Another eco-friendly crypto coin to invest in is XRP. As one of the top-performing coins, XRP still maintains an excellent ecological stand with an average transaction power usage of 0.0079kWh. Some Infographics indicate that XRP uses the least power compared to Bitcoin, Ether, and Visa. By completing 1500 transactions every second, XRP vastly reduces its carbon footprint.
The investment worthiness of this coin XRP is also worth a look into. XRP, valued at $0.36 when writing this report, has high investment prospects, according to experts. Some predict that the coin could hit $10 by 2030.
MIOTA, the native cryptocurrency of IOTA, is another one of the most eco-friendly crypto coins. The IOTA network leverages a blockchain system called Tangle, optimized for environmental sustainability. The Tangle network leverages a probabilistic consensus that combines some bits of PoW, consuming just about 0.00011 kilowatt-hours per transaction.
As an investment option, MIOTA, which traded at $0.3 when writing this report, will hit $8 by 2030.
XLM, the native coin of the Stellar network, is another eco-friendly crypto you can choose to invest in. This network helps in international transfers and banking for the unbanked. Research by the Poseidon Foundation indicates that stellar consumes 0.00001kWh per transaction. Its unique consensus mechanism involving federated voting makes it an energy-efficient platform.
When writing this report, XLM was trading at $0.1, but analysts predict that the coin could hit $3 by 2030.
This guide explores the whole idea of eco-friendly crypto networks. Crypto projects can achieve carbon neutrality using alternative energy sources and better consensus mechanisms.

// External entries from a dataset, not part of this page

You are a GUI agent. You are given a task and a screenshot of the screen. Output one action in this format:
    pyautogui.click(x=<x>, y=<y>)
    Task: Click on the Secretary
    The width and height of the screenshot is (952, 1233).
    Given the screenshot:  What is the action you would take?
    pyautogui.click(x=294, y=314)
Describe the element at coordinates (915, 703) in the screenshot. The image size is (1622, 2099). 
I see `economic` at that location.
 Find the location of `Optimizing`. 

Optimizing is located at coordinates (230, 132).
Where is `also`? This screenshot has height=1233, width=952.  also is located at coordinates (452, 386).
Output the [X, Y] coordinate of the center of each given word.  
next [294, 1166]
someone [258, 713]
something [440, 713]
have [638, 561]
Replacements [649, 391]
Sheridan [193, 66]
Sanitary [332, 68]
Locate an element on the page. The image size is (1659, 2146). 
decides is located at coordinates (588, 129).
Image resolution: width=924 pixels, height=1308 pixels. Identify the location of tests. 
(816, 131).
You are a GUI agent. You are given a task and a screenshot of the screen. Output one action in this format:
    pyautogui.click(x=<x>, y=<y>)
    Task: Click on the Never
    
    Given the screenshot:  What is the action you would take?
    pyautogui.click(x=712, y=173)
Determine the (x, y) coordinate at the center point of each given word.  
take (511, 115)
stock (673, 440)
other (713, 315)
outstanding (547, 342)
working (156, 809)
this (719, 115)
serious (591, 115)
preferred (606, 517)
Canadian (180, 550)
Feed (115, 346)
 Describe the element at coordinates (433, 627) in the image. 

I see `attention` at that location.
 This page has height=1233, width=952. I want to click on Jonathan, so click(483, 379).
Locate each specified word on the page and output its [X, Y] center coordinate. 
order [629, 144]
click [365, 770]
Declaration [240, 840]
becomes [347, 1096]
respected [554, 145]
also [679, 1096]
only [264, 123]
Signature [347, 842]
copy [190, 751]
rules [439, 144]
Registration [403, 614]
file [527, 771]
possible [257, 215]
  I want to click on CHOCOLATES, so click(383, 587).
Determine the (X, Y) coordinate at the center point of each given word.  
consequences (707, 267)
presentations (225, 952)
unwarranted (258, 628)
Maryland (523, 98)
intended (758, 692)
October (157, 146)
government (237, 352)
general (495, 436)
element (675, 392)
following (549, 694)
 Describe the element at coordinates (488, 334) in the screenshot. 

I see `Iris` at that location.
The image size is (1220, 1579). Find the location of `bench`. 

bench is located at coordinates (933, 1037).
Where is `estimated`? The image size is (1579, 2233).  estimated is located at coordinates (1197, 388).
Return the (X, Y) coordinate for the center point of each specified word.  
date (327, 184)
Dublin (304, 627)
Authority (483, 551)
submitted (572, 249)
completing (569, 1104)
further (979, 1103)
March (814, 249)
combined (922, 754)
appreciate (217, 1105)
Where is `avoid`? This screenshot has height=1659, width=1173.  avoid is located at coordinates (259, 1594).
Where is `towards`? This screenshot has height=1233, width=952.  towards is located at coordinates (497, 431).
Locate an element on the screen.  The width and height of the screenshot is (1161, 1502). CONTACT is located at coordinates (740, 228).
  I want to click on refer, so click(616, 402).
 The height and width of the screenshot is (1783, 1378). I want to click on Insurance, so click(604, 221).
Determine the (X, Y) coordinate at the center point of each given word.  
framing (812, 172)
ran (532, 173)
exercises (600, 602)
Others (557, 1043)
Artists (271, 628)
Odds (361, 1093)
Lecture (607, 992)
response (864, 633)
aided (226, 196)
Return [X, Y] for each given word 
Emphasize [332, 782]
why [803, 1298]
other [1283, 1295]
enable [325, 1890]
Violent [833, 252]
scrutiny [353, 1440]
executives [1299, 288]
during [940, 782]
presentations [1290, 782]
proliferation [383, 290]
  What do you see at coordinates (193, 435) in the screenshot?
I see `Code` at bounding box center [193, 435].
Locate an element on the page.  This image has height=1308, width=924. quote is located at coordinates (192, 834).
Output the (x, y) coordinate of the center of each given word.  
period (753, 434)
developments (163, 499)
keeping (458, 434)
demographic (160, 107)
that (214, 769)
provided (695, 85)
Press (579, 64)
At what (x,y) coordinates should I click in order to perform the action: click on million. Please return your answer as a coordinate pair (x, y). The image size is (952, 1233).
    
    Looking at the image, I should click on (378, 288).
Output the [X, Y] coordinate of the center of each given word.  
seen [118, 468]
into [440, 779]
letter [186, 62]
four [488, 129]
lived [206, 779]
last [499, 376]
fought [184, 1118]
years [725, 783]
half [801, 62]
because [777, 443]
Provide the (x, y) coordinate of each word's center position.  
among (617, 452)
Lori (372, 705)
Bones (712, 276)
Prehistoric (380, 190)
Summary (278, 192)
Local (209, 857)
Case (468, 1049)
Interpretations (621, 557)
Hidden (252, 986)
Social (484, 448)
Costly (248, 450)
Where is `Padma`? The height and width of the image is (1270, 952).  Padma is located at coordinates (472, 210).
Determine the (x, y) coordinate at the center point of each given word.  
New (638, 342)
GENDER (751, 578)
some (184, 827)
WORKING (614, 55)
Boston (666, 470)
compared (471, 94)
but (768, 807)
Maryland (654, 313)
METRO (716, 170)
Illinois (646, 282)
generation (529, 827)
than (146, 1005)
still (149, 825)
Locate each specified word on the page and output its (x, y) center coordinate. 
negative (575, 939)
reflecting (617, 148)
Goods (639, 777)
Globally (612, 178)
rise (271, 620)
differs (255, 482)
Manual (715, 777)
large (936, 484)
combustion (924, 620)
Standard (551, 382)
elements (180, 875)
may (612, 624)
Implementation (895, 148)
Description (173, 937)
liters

You can invest in many eco-friendly cryptos available today, including Cardano, Ripple, MIOTA, Stellar, and DOT.
Are NFTs Eco-Friendly?
Non-fungible tokens, or NFTs, are generated using a lot of energy and are mostly used on the Ethereum blockchain system.
According to studies, selling one art piece on Ethereum has the same carbon footprint as taking an hour-long flight.
Can crypto be made eco friendly?
Yes, cryptocurrencies can transform their working mechanisms/technology to become more eco-friendly. In 2022 for instance, Ethereum, the second-most widely used cryptocurrency, will upgrade to a 2.0 version that will significantly lower its power usage and adverse environmental effects.
According to TRG Data Centers, chia is a fantastic illustration of a sustainable cryptocurrency token that has been built to be less energy-intensive. Instead of mining, or proof-of-work the “farming” method used by chia is hard drives, or proof of space.
Which crypto uses green energy?
SolarCoin (SLR) Global, decentralized, and unconstrained by any authority is one of the greenest cryptos. Like other cryptocurrencies, SolarCoin can be spent and traded, but the platform’s main distinction is that it attempts to encourage verifiably produced solar energy, a real-world environmental activity.
Other green coins include BitGreen(BITG), Cardano (ADA), Stellar (XLM) and Nano (NANO). These cryptocurrencies feature low carbon footprints hence are considered eco-friendly.
How does Crypto Affect the Environment?
The electricity needed for the mining process, which is how new digital currency are created, is the environmental impact of cryptocurrencies that is most evident. Many types of cryptocurrency rely on mining, however most people only think about Bitcoin mining.
The energy required for mining, especially Bitcoin mining, is enormous, and the competition among would-be cryptocurrency billionaires to create the most powerful mining rig generates far more electronic garbage than hefty bank accounts.